Our understanding of the “Hispanic Paradox” in breast cancer remains woefully inadequate. Lower risk of breast cancer, likely due to a combination of ancestry, socioeconomic, and lifestyle factors, contrasts with increased mortality, most likely due to a similarly multifactorial etiology. Hints emerging from the relatively few studies that have investigated the molecular portraits of breast cancer in Hispanic/Latinas suggest that the most common group of breast cancers, the luminal tumors, may be biologically different in Hispanic/Latinas than in other ethnic groups. Results from Oncotype-DX-based studies [21] and immunohistochemistry-based studies [22] suggest that genes associated with proliferation may be expressed at higher levels in breast cancers from Hispanics/Latinas.
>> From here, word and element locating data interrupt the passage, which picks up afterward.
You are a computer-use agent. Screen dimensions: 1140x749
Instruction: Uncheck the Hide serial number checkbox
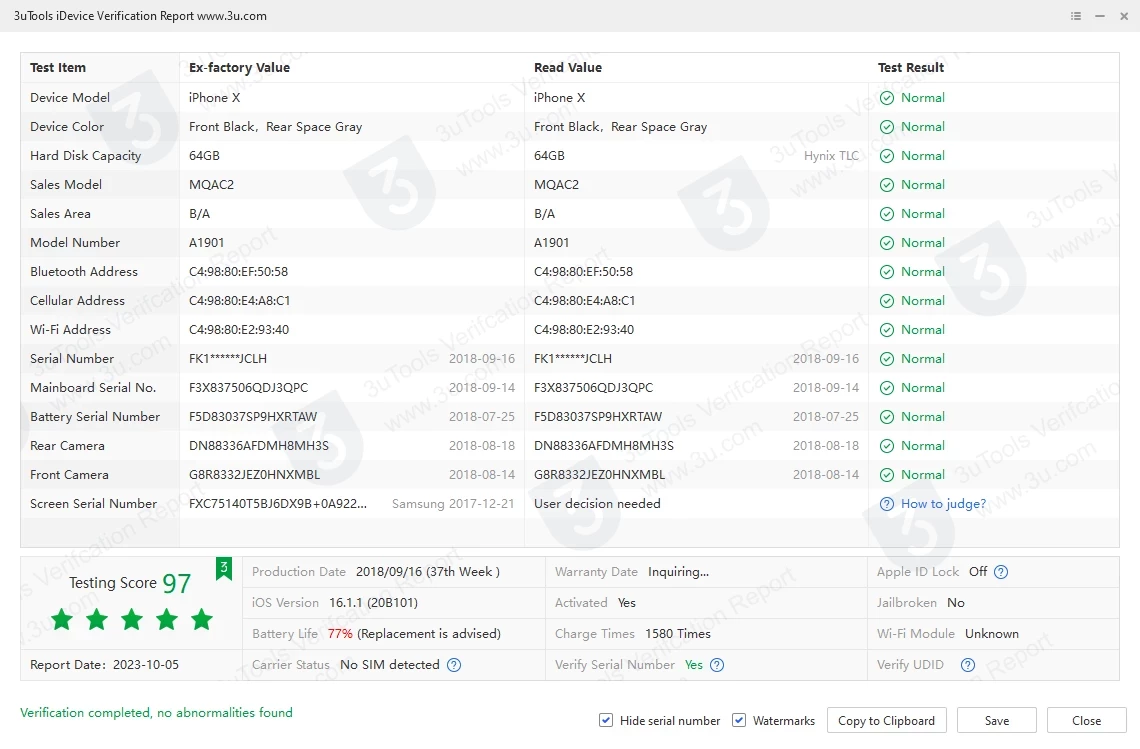(x=606, y=720)
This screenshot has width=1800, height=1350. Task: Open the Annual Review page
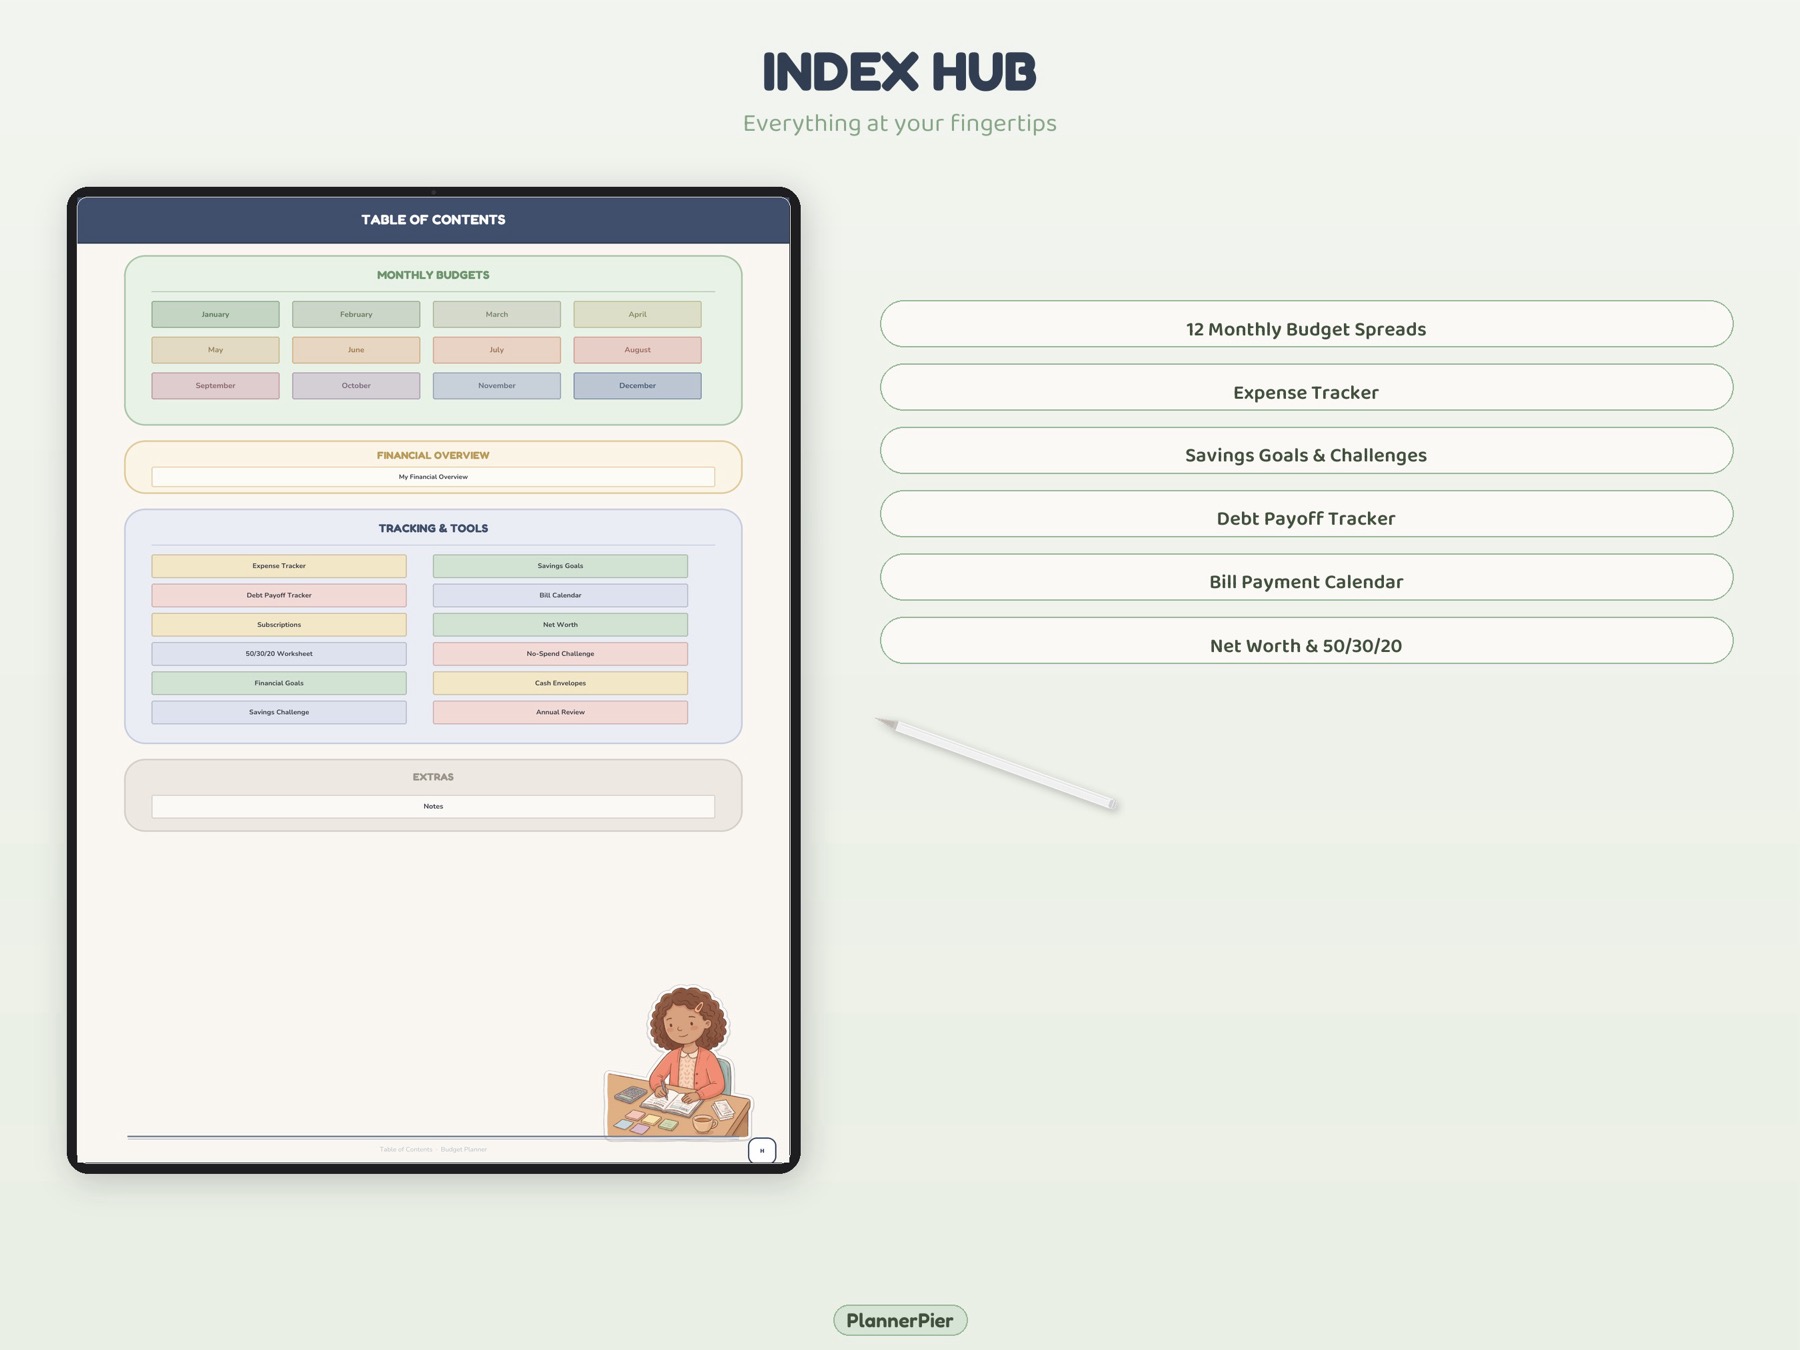click(x=560, y=712)
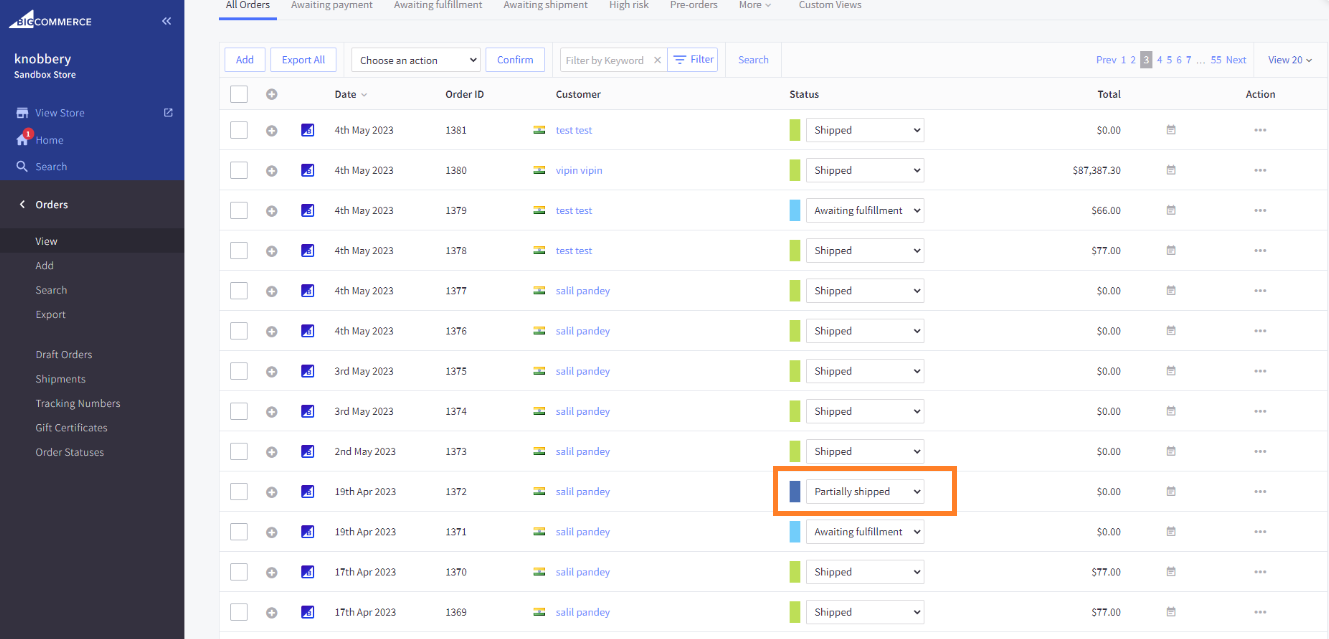Image resolution: width=1329 pixels, height=639 pixels.
Task: Click the storefront channel icon for order 1377
Action: pyautogui.click(x=308, y=291)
This putative difference does not appear to be associated with genetic ancestry and may be related to lifestyle, socioeconomic, hormonal, or dietary factors. Higher expression of Ki67 accounts for the higher prevalence of luminal B tumors among Colombian patients as defined by St. Gallen 2013 consensus immunohistochemical criteria. This is consistent with differences in gene expression profiling, which revealed differential expression of multiple genes linked to the cell cycle, including MKI67. The higher expression of aromatase in luminal B tumors suggests a possible role for endogenous estrogen in driving proliferation.

Conversely, the IA ancestry-associated expression of five genes, notably including ERBB2 and two of its genomic neighbors, may suggest that IA ancestry is associated with an ERBB2-driven phenotype in luminal tumors. ERBB2-encoded Her2/Neu signaling is among the several well-characterized mechanisms of endocrine resistance [28]. Whether these tumors might benefit from Her2/Neu-targeted treatment with trastuzumab, lapatinib, or other agents remains to be determined.

The studies we describe herein have significant limitations. The number of tumors molecularly profiled is still relatively small, as is the number of subjects studied. These findings must be replicated in larger population of Hispanics/Latinas of different geographic origin and ideally, in different “genetic analysis groups.” Larger numbers of tumors need to be molecularly profiled, and the gene sets examined by clinically used gene expression-based molecular panels need to be examined in detail.

The possibility that luminal tumors in Hispanic/Latinas may have distinctive biology, due to non-genetic and/or ancestry-linked factors deserves further investigation. The interpretation of gene expression-based molecular tests, and thus the treatment choices made on the basis of gene expression results may have to take Hispanic/Latina ethnicity and/or genetic ancestry into consideration.